The Perfect Pet: Sea Monkeys and Other Childhood Delusions
The Perfect Pet: Sea Monkeys and Other Childhood Delusions

The Perfect Pet: Sea Monkeys and Other Childhood Delusions

Three things any random boy growing up in the 1970’s South would likely hold dear:

  • A baseball glove kept under his pillow wrapped in rubber bands around a baseball to help break it in.
  • A pocket full of marbles.
  • A rolled-up comic book poking out from his back pocket.

On the back page of the comic book was often an advertisement for some of the strangest items ever cooked up to separate a kid from his hard-earned chore money.

I certainly bought my share of this junk.

At various times in my childhood, I owned X-Ray specs, an ant farm, the Charles Atlas system for making a man out of a 97-pound weakling, and a brood of sea monkeys.

You may find this hard to believe now, but in the days of my youth, you could actually order “A Darling Pet Monkey” by cutting out the attached form and coughing up $18.95.

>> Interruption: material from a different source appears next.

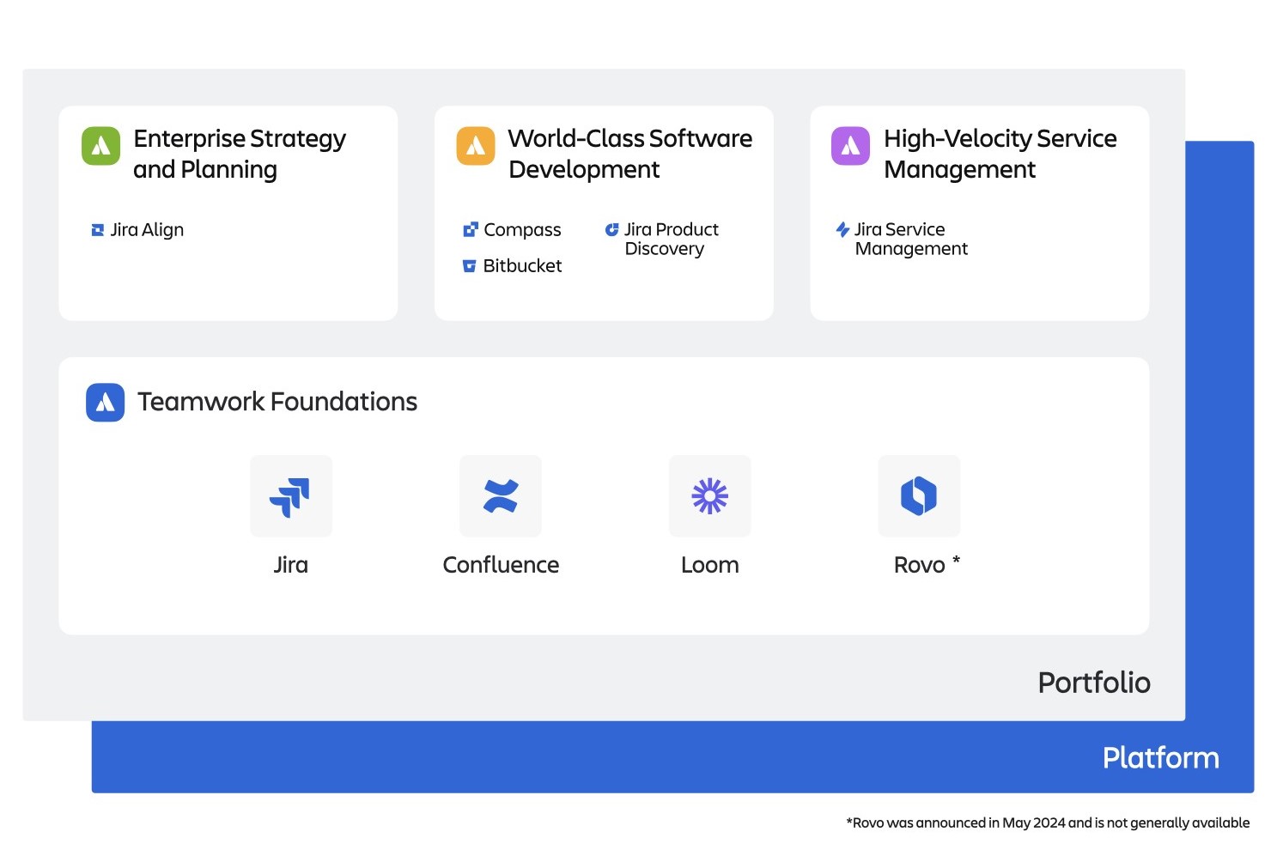Viewport: 1277px width, 862px height.
Task: Click the green Enterprise Strategy icon
Action: (100, 146)
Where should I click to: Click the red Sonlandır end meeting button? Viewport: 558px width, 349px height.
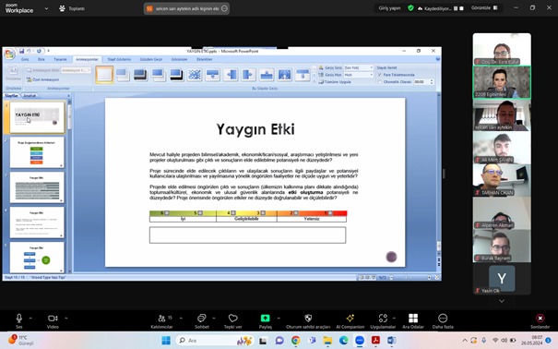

That was out of my price range, but I always wanted one of those monkeys. Later, I read they were imported squirrel monkeys from South America and mean as hell. Terrible pets!

Not so the sea monkey.

The ads made sea monkeys sound like the perfect pet. They needed almost no care. They just swam around in their little plastic aquariums all day. It was even promised you could train your sea monkeys to perform tricks.

I think the end of my own Age of Innocence started with those sea monkeys.

The ad in the comic book made them look like frolicking little sea elves just waiting for you to come and play.

In reality, you could barely see the little creatures, which are actually brine shrimp. They maxed out at about a quarter of an inch long, were basically translucent, and resembled a monkey about as much as I look like a Turkish ham sandwich.

Mine never did any tricks or did much of anything the ads promised.

I soon grew tired of them.

The waters in the salt pans of the Algarve Region of Portugal are teeming with brine shrimp. (Photo by Wayne Knuckles)

Many, many years later, on a tour of a salt-making facility in Southern Portugal, where salt is made from the sea by the process of concentrating and distilling sea water, I learned that brine shrimp inhabited the salt pans.

They say the value of travel is in the new things you learn.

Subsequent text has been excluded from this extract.